1. You're craving something sweet
Remember learning about glycogen production in high school biology? No, me neither — but it’s an essential job of the liver, where glycogen is stored and made. Glycogen is made up of connected glucose molecules, which is a type of sugar we get from the carbohydrates we consume. Glucose is a major source of fuel for our cells, and water helps facilitate this process. A lack of fluids can cause difficulty in the production of energy output, and can trigger sugar cravings.
2. Poor Skin Elasticity
Dehydration can reduce skin’s elasticity when stretched. To test, stretch the skin on the back of your hand upwards, and release. If your skin doesn’t snap back to its original place, you could be dehydrated.
3. You never have to urinate
What comes in, must come out, and if you’re drinking enough fluids, you should be able to produce between 400 to 2,000 mL of urine in a 24-hour period, with an average fluid intake of two liters per day. If you're not urinating that frequently, it could be a sign you aren't getting the right amount of fluids your body needs.
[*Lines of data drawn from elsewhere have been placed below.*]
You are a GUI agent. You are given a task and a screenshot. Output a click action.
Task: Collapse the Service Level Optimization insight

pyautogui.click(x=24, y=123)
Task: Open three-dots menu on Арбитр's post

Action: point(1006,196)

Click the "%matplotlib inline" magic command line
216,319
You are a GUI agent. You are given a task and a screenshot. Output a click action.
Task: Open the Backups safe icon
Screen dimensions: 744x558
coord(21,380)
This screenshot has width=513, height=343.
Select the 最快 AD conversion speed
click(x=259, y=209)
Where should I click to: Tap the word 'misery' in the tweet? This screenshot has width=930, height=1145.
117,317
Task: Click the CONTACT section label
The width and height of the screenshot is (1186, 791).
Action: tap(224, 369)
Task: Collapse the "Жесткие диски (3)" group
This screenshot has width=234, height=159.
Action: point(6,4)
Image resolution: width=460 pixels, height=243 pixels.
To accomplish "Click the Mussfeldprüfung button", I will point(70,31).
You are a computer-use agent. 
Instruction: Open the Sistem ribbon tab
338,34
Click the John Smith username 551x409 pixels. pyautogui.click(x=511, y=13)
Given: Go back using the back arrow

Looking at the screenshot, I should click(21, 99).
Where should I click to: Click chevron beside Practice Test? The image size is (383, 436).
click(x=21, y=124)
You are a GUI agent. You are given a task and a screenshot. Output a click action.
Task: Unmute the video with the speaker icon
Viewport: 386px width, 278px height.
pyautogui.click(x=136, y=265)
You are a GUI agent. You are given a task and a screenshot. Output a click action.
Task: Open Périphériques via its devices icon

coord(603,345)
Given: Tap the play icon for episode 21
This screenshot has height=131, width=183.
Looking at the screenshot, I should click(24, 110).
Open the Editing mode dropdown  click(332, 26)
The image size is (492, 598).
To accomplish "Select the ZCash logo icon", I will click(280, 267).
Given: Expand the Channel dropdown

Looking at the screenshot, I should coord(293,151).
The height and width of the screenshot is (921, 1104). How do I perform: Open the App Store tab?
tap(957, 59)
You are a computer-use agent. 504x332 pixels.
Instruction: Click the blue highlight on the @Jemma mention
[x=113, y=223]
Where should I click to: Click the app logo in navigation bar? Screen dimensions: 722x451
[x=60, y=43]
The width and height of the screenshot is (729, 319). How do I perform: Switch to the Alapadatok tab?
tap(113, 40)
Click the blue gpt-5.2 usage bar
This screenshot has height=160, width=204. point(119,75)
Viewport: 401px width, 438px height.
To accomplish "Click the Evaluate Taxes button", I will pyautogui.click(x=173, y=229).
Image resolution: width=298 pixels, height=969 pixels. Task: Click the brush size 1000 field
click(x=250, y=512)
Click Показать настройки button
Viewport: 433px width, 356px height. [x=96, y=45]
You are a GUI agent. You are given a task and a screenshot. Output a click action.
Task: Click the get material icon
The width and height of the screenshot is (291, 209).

The feeling of lightheadedness, spinning, or fainting can be signs of dehydration, low blood sugar, overexertion, or overheating. If you're headed out in the heat, make sure you bring a water bottle along with you.
5. Dry Mouth
Saliva is more than 99 percent water, and it aids digestion, improves our sense of taste, and cleans the inside of our mouth and teeth. The salivary glands where saliva is made can produce about two to four pints per day, but that becomes greatly reduced when our bodies are dehydrated.
6. Lack Of Tears
The body responds to dehydration by conserving water, and limits or stops urine, saliva, and tear production. Tears help lubricate your eyes, and without them, you may experience vision impairment, dry eyes, and irritation.
When you are dehydrated, you're not only losing water, but you’re also losing important electrolytes like potassium, which stabilizes blood pressure and helps deliver oxygen to your brain. A lack of flowing oxygen can cause blood vessels to dilate in your brain, which leads to further discomfort.
8. Your Urine Is Yellow Or Orange
Urobilin is a chemical responsible for the yellow color in our urine. When we are dehydrated, waste cannot be flushed out of our bodies as easily. If you're experiencing urine that is darker than usual, it is likely your body is dehydrated.